What to do → A faithful copy of the data is the goal; set it down exactly, without the images.

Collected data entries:
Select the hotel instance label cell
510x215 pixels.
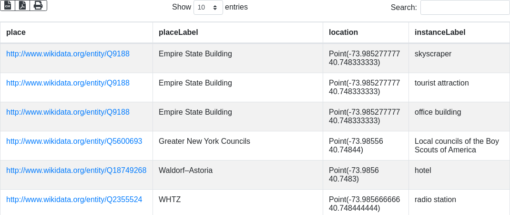click(x=423, y=171)
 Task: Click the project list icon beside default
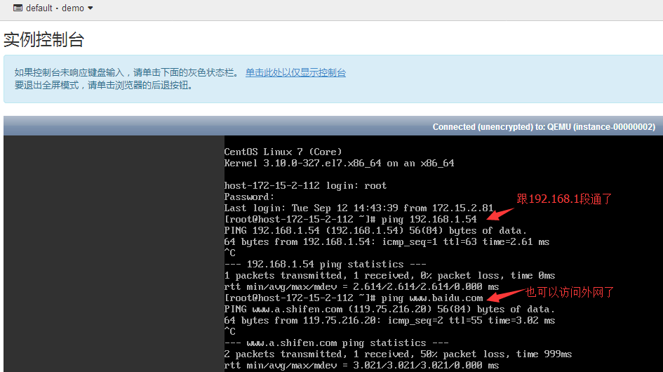coord(18,8)
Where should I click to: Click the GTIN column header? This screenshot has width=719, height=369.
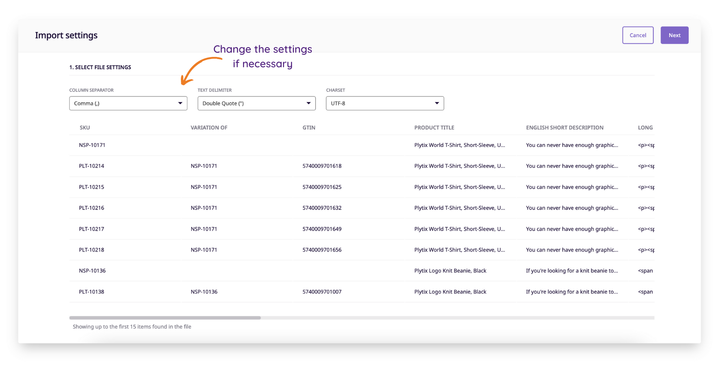309,127
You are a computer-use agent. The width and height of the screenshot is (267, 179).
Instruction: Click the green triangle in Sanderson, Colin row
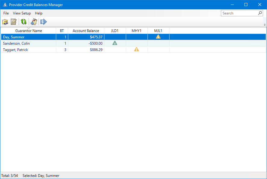115,43
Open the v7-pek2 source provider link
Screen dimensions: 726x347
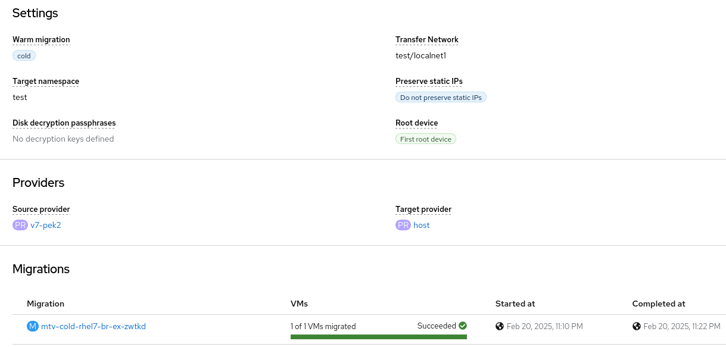tap(46, 225)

Answer →
Select the hotel instance label cell
510x215 pixels.
click(x=423, y=171)
 Task: Click the project list icon beside default
coord(18,8)
Where should I click to: Click the GTIN column header? This screenshot has width=719, height=369.
309,127
You are a computer-use agent. The width and height of the screenshot is (267, 179).
Instruction: Click the green triangle in Sanderson, Colin row
115,43
Open the v7-pek2 source provider link
Screen dimensions: 726x347
tap(46, 225)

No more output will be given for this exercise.